• **TEXT SEGMENT**:

★ ★ ★

Sunday, February 25, 2024

The Mayers of Muggleswick

by Mary

In my early teens the grammar school I attended arranged for groups of girls chaperoned by a teacher to spend a weekend at its camp, housed in the former school building in Muggleswick, a hamlet in County Durham.

Having travelled by coach from Newcastle we were set down amid bleak, wind-swept moorland, dominated by knee-high ferns but with few trees. Continuing the journey on foot we marched through what was an alien landscape for us city girls. I have since learned that in 1890 Muggleswick consisted of three farms and a few cottages. In our time it was not much bigger.

Our first night of camping indoors began with our teacher combining every tin of soup we'd brought into a dish I can only describe as having an unusual appearance and memorable flavour, each of us having brought a supply of tinned food and necessaries in haversacks lent by the school. A particularly vivid memory of that weekend is that it was the first time I'd seen farm animals on the hoof.

During our visit we wandered about the moor but always stayed within sight of our base. In retrospect it was a pity because had I ventured further afield I would have visited the settlement's Church of All Saints.

I have found there's always something interesting to be seen in even the smallest church but in this case it was outside the building. When recently describing this trip to Eric I googled Muggleswick for photos to show him. To my amazement there is a Mayer family grave in the churchyard. Of course, at the time I had no idea how significant the name would become for me in later years. It's true Eric's ancestral tree is rooted in Germany, but it's not too wild to speculate this family residing a small semi-isolated settlement could well be connected to his branch even if at some distance. So I put on my research hat and dived into the murky depths of Google.

Now a Grade II monument included in the National Heritage's register, the only decoration on the Mayer headstone is a swag-framed cherub head with wings. It is an early work by John Graham Lough who was also responsible for the George Stephenson memorial near the Central Railway Station in Newcastle -- yes, in case you're wondering, it is the very memorial mentioned in Ruined Stones.

The headstone tells a sad story in commemorating several children born to John and Ann Mayer, who died in 1852 and 1860 respectively. Most of their children died young, at ages ranging from Matthew at seven weeks to William at 26 years old. None of his siblings reached their teens although Thomas would have been 13 had he lived to see his next birthday.

★ ★ ★

• **RECORDS**:

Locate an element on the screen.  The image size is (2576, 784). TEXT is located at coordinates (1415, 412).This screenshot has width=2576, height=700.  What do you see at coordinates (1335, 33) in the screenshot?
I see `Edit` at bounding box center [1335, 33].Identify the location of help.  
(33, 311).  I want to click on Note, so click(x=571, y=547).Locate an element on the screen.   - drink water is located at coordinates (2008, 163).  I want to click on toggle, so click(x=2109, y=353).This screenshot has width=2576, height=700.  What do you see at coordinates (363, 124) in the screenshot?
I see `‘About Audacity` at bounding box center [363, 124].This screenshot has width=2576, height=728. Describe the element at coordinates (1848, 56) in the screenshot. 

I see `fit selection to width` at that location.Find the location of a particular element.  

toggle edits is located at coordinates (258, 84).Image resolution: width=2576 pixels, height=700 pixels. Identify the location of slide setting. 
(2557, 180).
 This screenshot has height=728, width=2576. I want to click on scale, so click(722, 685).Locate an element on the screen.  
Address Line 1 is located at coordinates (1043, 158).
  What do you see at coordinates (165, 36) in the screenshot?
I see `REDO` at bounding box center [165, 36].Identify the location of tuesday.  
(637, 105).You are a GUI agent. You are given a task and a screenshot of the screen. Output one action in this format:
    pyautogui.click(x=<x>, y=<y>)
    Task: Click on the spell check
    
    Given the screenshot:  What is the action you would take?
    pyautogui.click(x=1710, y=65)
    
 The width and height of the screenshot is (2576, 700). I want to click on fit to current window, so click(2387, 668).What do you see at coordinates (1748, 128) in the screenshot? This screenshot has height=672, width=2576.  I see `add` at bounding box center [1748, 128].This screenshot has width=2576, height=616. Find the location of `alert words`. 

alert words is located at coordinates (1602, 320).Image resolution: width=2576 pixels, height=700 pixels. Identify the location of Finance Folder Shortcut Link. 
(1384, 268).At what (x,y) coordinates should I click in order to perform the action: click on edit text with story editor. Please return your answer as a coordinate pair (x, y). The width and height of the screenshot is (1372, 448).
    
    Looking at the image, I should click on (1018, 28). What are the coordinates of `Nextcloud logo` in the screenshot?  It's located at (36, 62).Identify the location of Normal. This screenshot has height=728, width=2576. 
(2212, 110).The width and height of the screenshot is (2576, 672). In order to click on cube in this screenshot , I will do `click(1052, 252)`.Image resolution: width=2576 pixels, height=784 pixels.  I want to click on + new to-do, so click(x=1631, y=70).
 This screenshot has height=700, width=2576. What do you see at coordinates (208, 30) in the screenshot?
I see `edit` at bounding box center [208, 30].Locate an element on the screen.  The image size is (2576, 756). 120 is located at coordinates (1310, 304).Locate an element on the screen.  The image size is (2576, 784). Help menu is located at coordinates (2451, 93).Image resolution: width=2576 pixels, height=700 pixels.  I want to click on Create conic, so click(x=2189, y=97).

★ ★ ★

• **STATED GOAL A**:
Answer these from the Muggleswick post, one line each:
(i) How many farms did Muggleswick have in 1890?
(ii) What is the only decoration on the Mayer headstone?
(iii) Which Mayer child died youngest, and at what age?
• **STATED GOAL B**:
Carry on writing the Muggleswick post from its last sentence.

• **TASK RESPONSE A**:
(i) Three farms.
(ii) A swag-framed cherub head with wings.
(iii) Matthew, at seven weeks.

• **TASK RESPONSE B**:
By enlarging this image of their somewhat weathered headstone it's possible to glean the names of these children and their ages when they died: Jane (2), John (9 months), a second John (7), and Matthew, noted above. Their father John's death at 47 is given, followed by another Jane (11). The monumental mason ran out of room when chiselling her age so it is squeezed in above her line, appearing on the far right of the headstone. I don't think the family would have been too pleased about that. The final line commemorates William, mentioned earlier.

https://historicengland.org.uk/listing/the-list/list-entry/1240626

Subscribers will doubtless have noticed the surname of the parents of these children is given as the variant spelling of Mayor. Later it changed. The evidence: Ann died at 84. A self-described "affectionate tribute" to her dated 1889 appears on the back of the headstone courtesy of her ironfounder grandson, another William Mayer, who refers to his grandmother as Ann Mayer. William was also responsible for the bronze railing around the family grave. Constructed of interlinked hollow squares, it's weathered to an attractive greenish colour. I especially liked the hourglass mounted on the railing along the foot of the plot.

It appears grandson William died at 74. He is buried next to his relatives under his own tombstone, featuring some decorative elements but mostly plain. The foot of the stone informs visitors it was erected by his children Thomas, William, John, Elizabeth, and Ann. That sums up all I know about the Mayers of Muggleswick at this point but when there's more time I intend to look further into the matter.

Eschew the U

by Eric

Astute readers of this newsletter -- and what mystery reader is not astute? -- will deduce from subtle clues herein that whereas I am American, Mary is British. The clues I am speaking of are spelling conventions such as the telltale 'u' those of the British persuasion insert into certain words. As an American I eschew the 'u'.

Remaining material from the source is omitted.